Она поняла, что он говорит о царе Ахенатоне, и сердце у нее забилось так же, как от давешнего шепота за стенкою. Чувствовала, что надо что-то сказать, сделать, но оцепенение бреда нашло на нее, как тихая чара: хотела и не могла оттолкнуть слишком ласковую гадину.

— Все еще не была у Птамоза? — вдруг спросил он так, как будто они часто говорили об этом; но никогда ни слова о Птамозе между ними не было сказано. Опять настиг ее врасплох, уличил, как маленькую девочку в шалости.

— У какого Птамоза? — притворилась она непонимающей, но так неискусно, что самой сделалось стыдно.

— Ну, полно! — проговорил он и опять усмехнулся, как будто подмигнул ей глазком. — Не донесу, не бойся, никто не узнает. А если бы и узнали, что за важность? Я бы и сам послал тебя к нему. Вещий старик, умница. Все тебе скажет: узнаешь, из-за чего война. Только болтуны да льстецы придворные думают, что мы уже победили. Нет, веру отцов не так легко победить. Старики не глупее нашего были. Амон — Атон, из-за одной ли буквы спор? Нет, из-за духа. Воистину Амон — Великий Дух!

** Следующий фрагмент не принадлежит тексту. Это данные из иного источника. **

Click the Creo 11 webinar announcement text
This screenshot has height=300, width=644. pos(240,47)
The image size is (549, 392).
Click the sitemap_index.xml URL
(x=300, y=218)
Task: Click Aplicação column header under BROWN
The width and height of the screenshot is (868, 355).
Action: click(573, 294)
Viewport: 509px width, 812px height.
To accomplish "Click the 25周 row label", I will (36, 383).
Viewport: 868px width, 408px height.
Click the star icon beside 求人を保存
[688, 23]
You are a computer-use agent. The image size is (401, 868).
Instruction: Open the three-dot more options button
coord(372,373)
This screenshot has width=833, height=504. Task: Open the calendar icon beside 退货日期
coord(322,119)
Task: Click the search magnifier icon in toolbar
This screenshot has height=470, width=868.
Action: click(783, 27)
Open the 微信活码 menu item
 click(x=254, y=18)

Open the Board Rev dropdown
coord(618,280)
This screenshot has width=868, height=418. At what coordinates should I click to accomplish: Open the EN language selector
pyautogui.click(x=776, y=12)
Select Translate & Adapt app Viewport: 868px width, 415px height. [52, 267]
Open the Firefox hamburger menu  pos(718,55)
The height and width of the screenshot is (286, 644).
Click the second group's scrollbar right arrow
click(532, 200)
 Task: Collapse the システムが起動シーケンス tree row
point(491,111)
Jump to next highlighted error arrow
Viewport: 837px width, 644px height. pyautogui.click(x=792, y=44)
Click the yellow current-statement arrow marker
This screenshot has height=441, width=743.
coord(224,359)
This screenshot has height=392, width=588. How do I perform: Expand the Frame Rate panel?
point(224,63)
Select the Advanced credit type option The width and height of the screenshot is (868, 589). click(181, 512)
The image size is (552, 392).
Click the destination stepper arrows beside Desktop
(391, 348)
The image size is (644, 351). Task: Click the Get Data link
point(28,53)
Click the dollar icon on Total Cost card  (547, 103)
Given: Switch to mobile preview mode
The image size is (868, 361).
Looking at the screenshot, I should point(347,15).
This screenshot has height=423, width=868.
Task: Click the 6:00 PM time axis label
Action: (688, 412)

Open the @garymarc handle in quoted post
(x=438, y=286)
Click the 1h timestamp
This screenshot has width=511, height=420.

Переходя давеча с кресла на ложе, он захватил с собою посох с парой подвязанных к нему на ремешках золотых лапоток. Вдруг Дио наклонилась, взяла один из них, повернула подошвой вверх и указала пальцем на Амонов лик.

— А это у тебя что, государь-царевич? «Амон — Великий Дух»? — спросила, усмехаясь с таким презреньем, уже почти нескрываемым, как будто, в самом деле, говорила с гадиной.

— А-а, поймала! — рассмеялся он опять добродушно. — Ах, Дио, Дио, жрица Великой Матери, ты все еще на своей Горе живешь — к нам, бедным людям, на землю не сходишь! А ведь сойдешь когда-нибудь, запачкаешь ножки в грязи, изранишь о камни — и рада будешь вот и таким лапоткам. Надо быть милосердным к людям, мой друг. Сам будь трезв и постен, а с обжорой ешь, с пьяницей пей. Ну, а Великий Дух, надеюсь, меня простит: ничего ему от лапоток моих не станется!

Долго еще говорил о тайной мудрости избранных и о безумьи толпы, о величии царя Ахенатона и его одиночестве — «тоже с горы не сходит», — об их будущем тройном союзе и о том, как он, Тута, поможет им обоим «сойти с горы».

Дио слушала, и опять находила на нее тихая чара — ни очнуться, ни крикнуть.

«Нет, он не глуп, — думала она. — Или глуп и умен, груб и тонок вместе. Очень силен — не он, а тот, кто за ним». «Он только нож в руке, а рука за ним сильная. Говорит со мной, как с маленькой, да и с царем, должно быть, так же; а может быть, и прав: мы — дети, он — взрослый; мы „не совсем люди“, а он — совсем человек. Весь для мира, и весь мир для него. Ну, как же такому не царствовать? Будешь, будешь, кот, мышиным царем!»

Послышался стук в дверь.

— Войди, — сказал Тута.

Сотник дворцовой стражи вошел и, преклонив колена, подал Туте письмо. Он распечатал, прочел и сказал:

— Колесницу!

А когда сотник вышел — встал, молча прошелся по комнате, сел в кресло, облокотился, опустил голову на руки и тяжело вздохнул:

— Ах, дураки, дураки! Так я и знал, что без крови не обойдется…

— Бунт? — спросила Дио.

— Да, в Заречьи уже началось. Кажется, ливийские наемники пристали к бунтовщикам.

Грустно было лицо его, но радость сияла сквозь грусть. Дио поняла: бунт — начало, а конец — престол.

Встал, вернулся к ложу, взял посох, отвязал от него лапотки, надел их и сказал:

— Ну, делать нечего, пойдем усмирять бунт!